Opinion

“Status quo is Latin for the mess we’re in”

Simon  Murray

We need new delivery models that enable all parties, including the many thousands of suppliers to the sector, to contribute fully to developing our infrastructure, says Simon Murray.

I was recently asked to speak to a meeting of infrastructure and construction people about the factors that shape the way we work together.  The structures of industries, their cultures and practices evolve over time in response to changes in technology, the economy and government policies.  To understand our relationships and the way we do things, we must first explore the journey that has brought us here.

Back in the 1960s the UK infrastructure sector was remarkably stable.  Most national infrastructure was owned by the Government or local authorities and operated by publicly owned companies like British Rail and the British Airports Authority.  These were robust organisations whose core competence was operating their infrastructure safely with the limited resources Government could to provide.  They funded their operations out of revenues but relied on Government to finance major projects.  They designed and led the projects themselves, appointing consultants and contractors to engineer and construct them.

"The consequences of these changes are that the processes for delivering infrastructure have become fragmented and the interests of the participants are no longer aligned." 

At that time engineering consultants were unlimited liability partnerships and were not allowed to advertise their services or compete with each other by offering lower fees.  Their partners’ personal wealth was at stake if anything went wrong, so they kept their firms to a size the partners could control.  The main contractors were substantial businesses that owned their plant and employed most of the skilled people they needed to plan and construct their projects.

By the 1970s this model for providing infrastructure was under pressure as Government could no longer finance the investment needed in the UK’s infrastructure out of taxes and borrowing.  In 1979 the new Conservative Government responded with a programme of privatisations that over the next decade would see most of our national infrastructure sold to investors.  To prevent the new infrastructure companies taking advantage of their positions as monopoly suppliers, the Government created economic regulators like Ofwat to set targets for their investments and control the charges they levied on their customers.

Regulation has not been without its problems but for the last thirty years it has provided the infrastructure companies and investors with a stable and challenging business environment.  After some rocky starts most companies brought in new management, restructured their businesses and focused on improving efficiency and customer service.  And their success in out-performing their regulatory targets has encouraged their owners to continue to invest in their assets.

Over the same period the construction industry faced a more difficult environment. 

In the 1980s the Government introduced tendering for consultancy appointments on publicly funded projects and the newly privatised infrastructure companies began to outsource their design and employ project managers to deliver their investment programmes.  At a time when the infrastructure sector was beginning to benefit from the stability of regulation, the construction industry was exposed to intensive competition based largely on offering low prices.

The infrastructure companies were not alone in driving down prices, but they have contributed to the reshaping of the construction industry.  In response to competition, consultants have consolidated into a few large international firms that sustain themselves by selling as many man-hours as possible to the infrastructure companies.  With one or two notable exceptions the contractors have responded by selling off their plant, shedding their labour and most of their engineering capabilities and reinventing themselves as project managers and traders in sub-contracts.

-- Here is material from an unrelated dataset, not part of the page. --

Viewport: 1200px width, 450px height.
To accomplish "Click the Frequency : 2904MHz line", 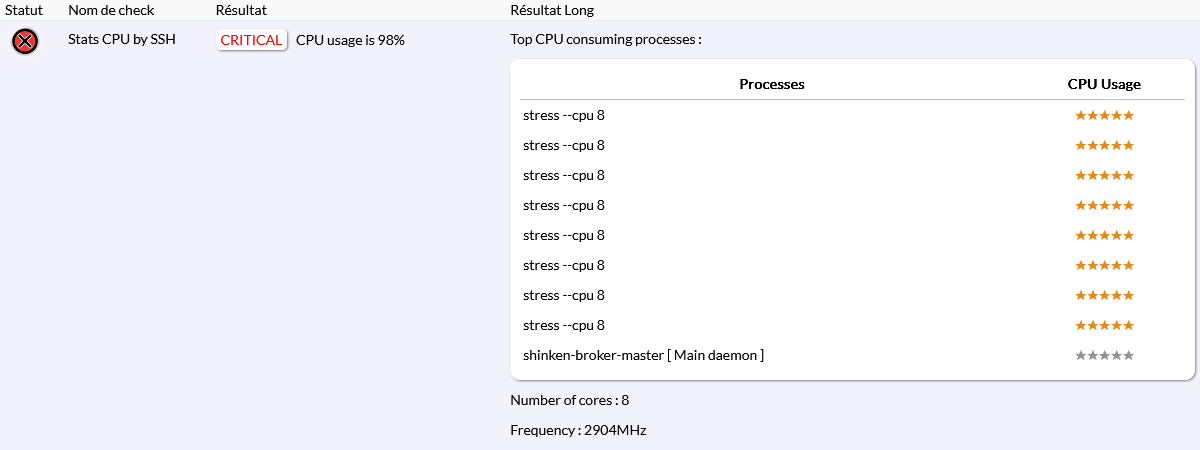I will tap(578, 430).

Their margins are wafer thin and their cash flows are shrinking and under pressure from Government’s determination to get fair payment terms for their suppliers.

The consequences of these changes are that the processes for delivering infrastructure have become fragmented and the interests of the participants are no longer aligned.  As Paul Morrell put it in his recent report for the Edge Commission (Ref.2): “There is little or no integration between design, product manufacture, construction, operation and asset management…and no alignment of interests both within the supply chain and between the supply chain and the client”. 

Since the Latham and Egan reports were published in the 1990s there has been much fruitless discussion about the need to restructure the construction industry.  What has changed recently is growing recognition that the restructuring is not just desirable but essential.  The present arrangements are unsustainable for the infrastructure sector and the construction industry alike and are preventing us from providing the infrastructure the UK needs at a price we can afford.

A welcome development in the debate about change is the acceptance that restructuring will have to include the infrastructure and construction companies and the relationships between them.  We need new delivery models that enable all parties, including the many thousands of suppliers to the sector, to contribute fully to developing our infrastructure and benefit equally from our success.  The time has come to challenge the status quo and sort out the mess we’re in.

Simon Murray is director of the Acumen 7 network. www.acumen7.com

References

“Status quo, you know, is Latin for the mess we’re in” – Ronald Reagan

Collaboration for Change, The Edge Commission Report on the Future of Professionalism, Paul Morrell, May 2015.